Dead Sheep, the debut play from broadcaster Jonathan Maitland, which sheds new light on Geoffrey Howe’s historic speech that brought down Margaret Thatcher, is one of the highlights of the Park Theatre’s spring programme.
Starring Thatcher’s Spitting Image impressionist Steve Nallon and directed by Ian Talbot, it is the true story of how Mrs. Thatcher, the most divisive Prime Minister of modern times, was felled by her one time friend and political soul mate.
The staging of Dead Sheep, a drama tinged with tragedy and comedy, coincides with the 25th anniversary of Howe’s assassination and its themes – loyalty, love, political morality and Britishness – are as relevant today as they were a quarter of a century ago.
Other highlights of the Park200 programme include the world première of Avaes Mohammad’s Hurling Rubble which investigates contemporary twenty-first century British extremism.
And completing the line-up is the world première of Contact.Com, Michael Kingsbury’s comedy exploring the world of internet dating and the European première of Brad Fraser’s Kill Me Now.
The Park90 season features a rare British production of Bryony Lavery’s multi Tony award-nominated Frozen, John Cariani’s off-Broadway hit Almost, Maine, and the world première of Alex McSweeney’s real life story of the First World War East London munitionettes Out of the Cage.
Park’s artistic director, Jez Bond, said: “It’s hugely exciting to announce the spring 2015 season – featuring three world premières and a European première.
“The Park200 spring programme is full of bold, adventurous, provocative work and, particularly excitingly, our co-production with Red Ladder, Hurling Rubble, a double-bill from Avaes Mohammad, of which I will direct one of the plays.
“Also in the run up to the General Election, we will host Jonathan Maitland’s Dead Sheep – which sees Steve Nallon take on the mantle of Thatcher again in this timely première.
“Park90 further cements its reputation as a hotbed for new, emerging, experimental theatre-makers, featuring some of the most thrilling writers from these shores and around the world.
“In addition to the core work on stage, we will be extending our education and outreach work with a special project around Hurling Rubble.
“It’s an exciting time for the theatre. We are also delighted to have recently been nominated for the Peter Brook Empty Space Award.
“It’s testament to the small and dedicated team that we have come so far in just eighteen months, and we look to build on this to secure Park Theatre’s future at the forefront of London’s theatre scene.”
Park200 starts the new year with the comedy Contact.Com, directed by Ian Brown, which explores the pitfalls of internet dating.
It is followed by the funny and moving Kill Me Now, Brad Fraser’s ode to the triumph of the human spirit.
Jonathan Maitland’s debut play, Dead Sheep, is set in 1989 and a seemingly invincible Prime Minister has sacked Geoffrey Howe, her Foreign Secretary.
She apparently had nothing to fear from him: his speaking skills had, famously, been compared to those of a dead sheep.
But inspired by his wife Elspeth – whose relationship with Thatcher was notoriously frosty – Howe overcame his limitations to destroy Mrs Thatcher with one of the great political speeches.
Hurling Rubble At The Moon and Hurling Rubble At The Sun is a double-bill of plays, performed in repertory, that deliver the untold story behind contemporary British Extremism following the Twin Towers disaster, from writer Avaes Mohammad.

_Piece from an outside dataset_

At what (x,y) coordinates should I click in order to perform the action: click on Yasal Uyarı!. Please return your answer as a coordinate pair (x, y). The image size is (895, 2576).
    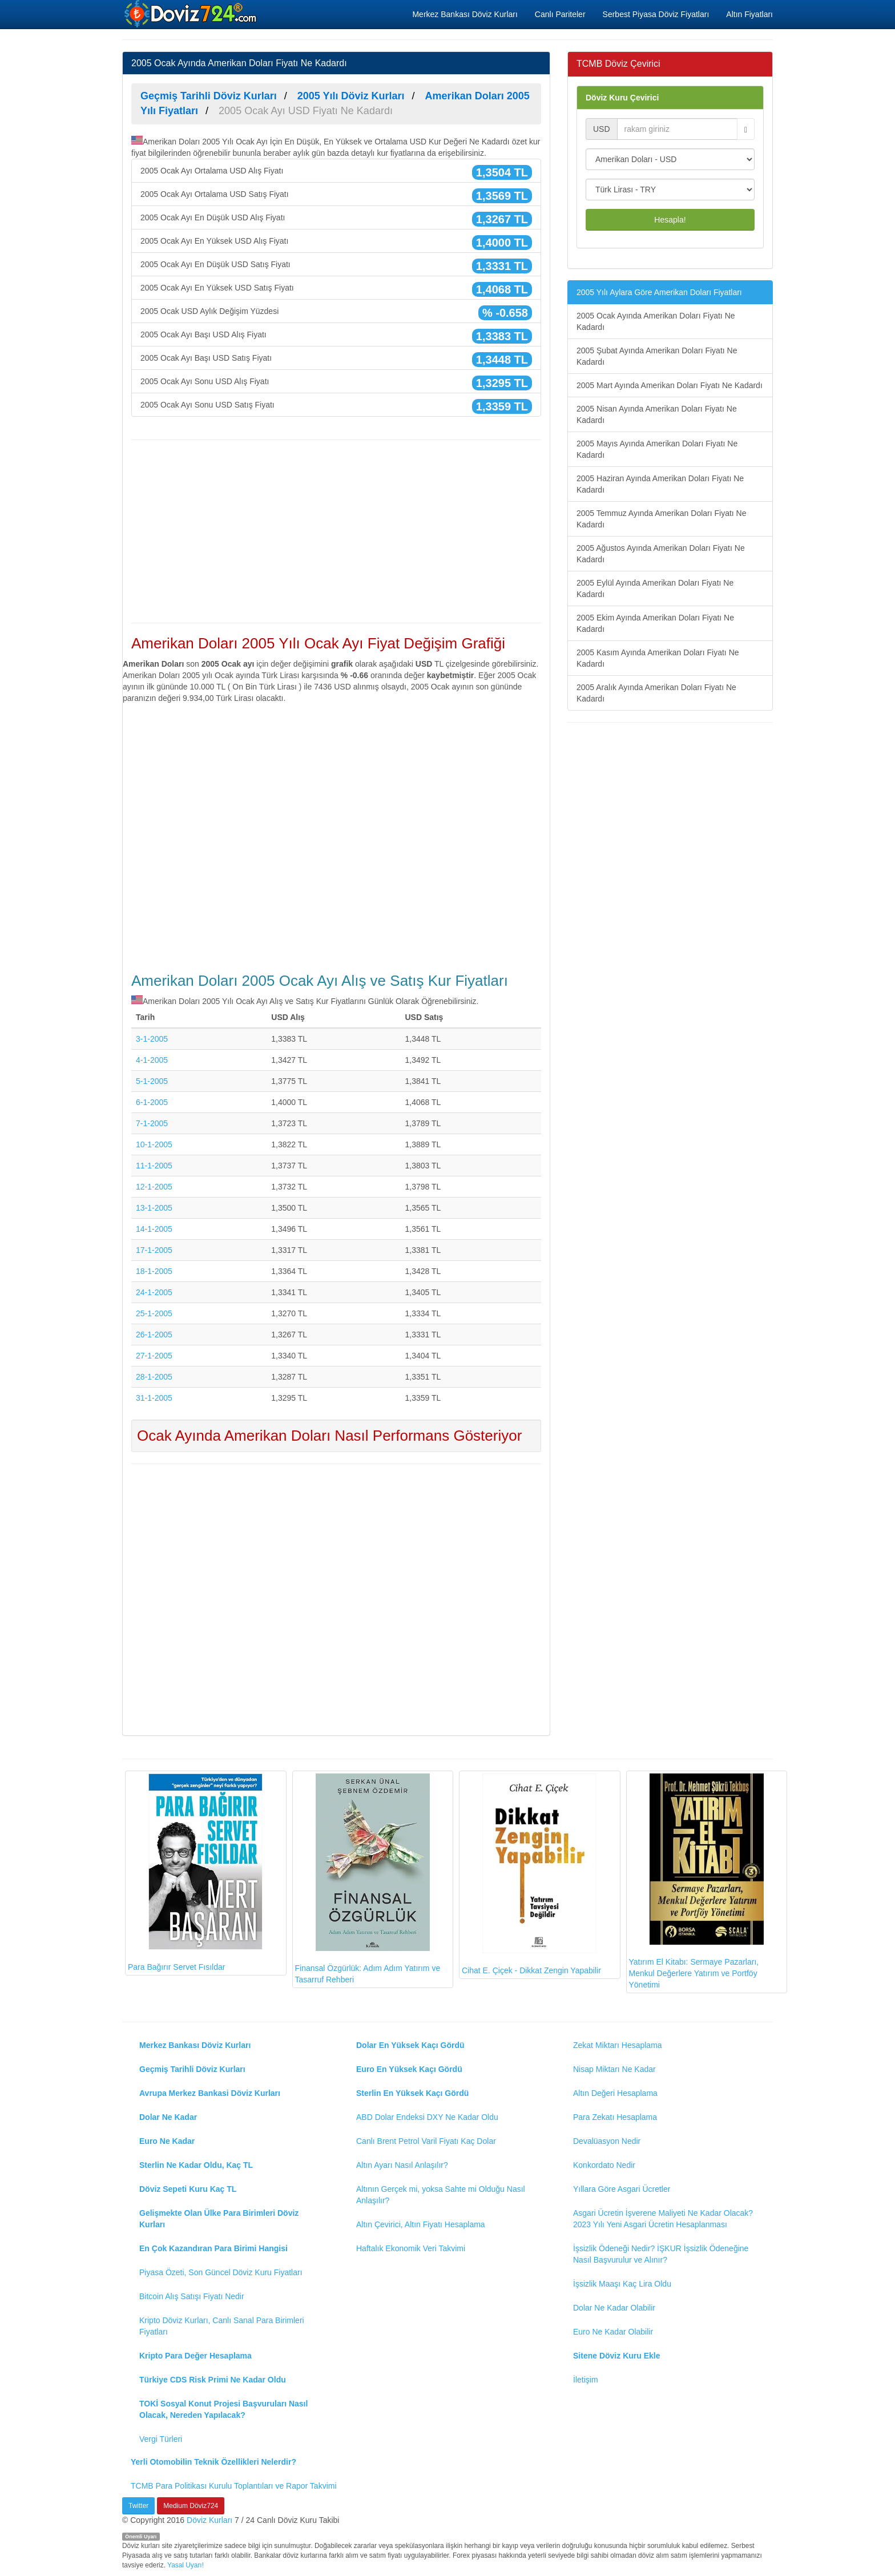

Park90 welcomes Torben Betts’ comedy of ill manners, Muswell Hill, which transfer from Kennington’s White Bear Theatre, where it won widespread acclaim earlier this year (see Stage Review’s verdict bit.ly/1vhxEjf).
An earthquake in Haiti leaves a hundred thousand people dead and almost two million homeless but it’s given scant regard in a leafy north London suburb where six individuals sit down to a dinner party from hell.
Almost, Maine by John Cariani, a play about real people who are really, truly, honestly dealing with the toughest thing there is to deal with in life: love.
Alex McSweeney’s Out Of The Cage is based on the munition women of Silvertown, London, during the First World War and tells the story of women’s courage, dignity and hope, fired in the crucible of conflict.
Frozen is a profound and hypnotising drama about the moral and emotional effect of murder on both the perpetrator and his victims.
Bryony Lavery has laid bare the horror of a child taken before their time and the aftermath that those left behind must deal with.
Dylan Costello’s The Glass Protégé is a powerful drama about the money, image and power obsessed ‘Hollywood machine’.
Skin In Flames is an award-winning political thriller about a famous photojournalist who returns to the country where his career was launched during a brutal civil war.